Oba stołeczne klubu zainteresowane były pozyskaniem młodego piłkarza, jednak ostatecznie podpis 22-latka zdobył Szachtar Donieck.
Na nieszczęście Jovanovica, marzenie przerodziło się w koszmar. Szachtar był nową siłą, która mogła zdominować krajową ligę, jednak okazji do występu w pierwszym składzie było jak na lekarstwo. W całym sezonie zagrał zaledwie sześć razy, strzelił jedną bramkę. Wkrótce przeniósł się do Lokomotiwu Moskwa.
W rosyjskiej stolicy historia się powtórzyła. Zdobył co prawda tytuł mistrzowski, ale Jovanovic był typowym piłkarzem drugiego planu.
W lecie 2006 roku Standard Liege zaoferował możliwość przenosin, którą bez wahania wykorzystał.
Pierwszy sezon zakończył mając na koncie 24 bramki w 39 meczach oraz uznanie kibiców, zachwyconych jego szybkością i sposobem wykańczania akcji. Nie przypadkowo otrzymał pseudonim "Wąż" - obrońców mijał jak slalomowe tyczki.
W reprezentacji zadebiutował w czerwcu 2007 roku, zdobywając gola w wygranym 2-0 meczu z Finlandią. Po przeciwnej stronie stał wówczas Sami Hyypia.
W sezonie 2007/2008, pomimo przerwy spowodowanej kontuzją, zdobył 18 bramek i pomógł Standardowi zdobyć pierwszy od 25 lat tytuł mistrza Belgii. Drużyna, której barwy reprezentował wtedy gwiazdor Evertonu, Marouane Fellaini, pełna była utalentowanych zawodników. Jednak to Jovanovic był jej najważniejszym ogniwem. Silny, szybki i skuteczny, wraz z Diemurcim Mbokanim stworzyli duet budzący postrach w całej Europie, o czym przekonał się zarówno Liverpool, jak i jego sąsiad zza miedzy - rzut karny wykonywany przez Jovanovica przyczynił się do wyeliminowania Evertonu z Pucharu UEFA.
Standard Liege obronił tytuł mistrzowski, a Milan zdobywając 14 goli ponownie okazał się kluczowy.

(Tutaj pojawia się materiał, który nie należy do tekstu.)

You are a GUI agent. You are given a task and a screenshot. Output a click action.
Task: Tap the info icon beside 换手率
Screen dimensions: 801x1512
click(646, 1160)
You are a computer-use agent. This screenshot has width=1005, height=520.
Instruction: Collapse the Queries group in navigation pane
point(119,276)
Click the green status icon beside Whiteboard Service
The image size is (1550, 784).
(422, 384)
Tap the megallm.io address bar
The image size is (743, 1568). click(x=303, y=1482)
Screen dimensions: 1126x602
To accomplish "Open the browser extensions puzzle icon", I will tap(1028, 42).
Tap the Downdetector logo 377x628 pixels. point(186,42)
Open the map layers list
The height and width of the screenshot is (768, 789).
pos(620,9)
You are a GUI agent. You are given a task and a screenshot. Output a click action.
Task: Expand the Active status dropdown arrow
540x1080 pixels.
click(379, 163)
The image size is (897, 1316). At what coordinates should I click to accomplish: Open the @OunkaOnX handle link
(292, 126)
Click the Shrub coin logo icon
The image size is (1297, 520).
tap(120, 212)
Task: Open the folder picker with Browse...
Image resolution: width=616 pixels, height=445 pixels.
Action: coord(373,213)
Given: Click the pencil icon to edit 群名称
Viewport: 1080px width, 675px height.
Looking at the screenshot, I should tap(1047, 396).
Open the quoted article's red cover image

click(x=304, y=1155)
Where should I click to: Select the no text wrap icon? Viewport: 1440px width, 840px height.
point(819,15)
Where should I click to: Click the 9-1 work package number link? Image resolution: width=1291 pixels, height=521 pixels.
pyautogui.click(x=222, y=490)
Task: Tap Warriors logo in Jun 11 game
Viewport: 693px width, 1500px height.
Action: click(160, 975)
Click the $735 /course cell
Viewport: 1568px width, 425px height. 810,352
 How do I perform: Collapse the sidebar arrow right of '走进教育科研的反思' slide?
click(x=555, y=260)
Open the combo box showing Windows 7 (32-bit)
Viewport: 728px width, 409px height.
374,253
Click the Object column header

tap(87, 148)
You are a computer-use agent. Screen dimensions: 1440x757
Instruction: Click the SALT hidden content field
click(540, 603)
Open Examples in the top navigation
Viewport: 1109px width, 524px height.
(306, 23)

W minionym roku do siatki rywala trafił 13 razy w 31 występach. W mediach pojawiły się informacje o wstępnym kontrakcie, jaki podpisał z Liverpoolem, a na Mundial pojechał jako zawodnik bez przynależności klubowej. Swoją grą zwrócił uwagę wszystkich, szczególnie po zdobyciu zwycięskiej bramki w meczu z Niemcami. Roy Hodgson wie, czego może się od niego oczekiwać.
Wysoki, gibki, potrafiący przymierzyć 29-latek pokazał na co go stać. Może zabrało mu to wiele czasu, jednak dla chłopca z Bajiny Basty przyszedł wreszcie wielki czas. Teraz musi udowodnić swoją wartość.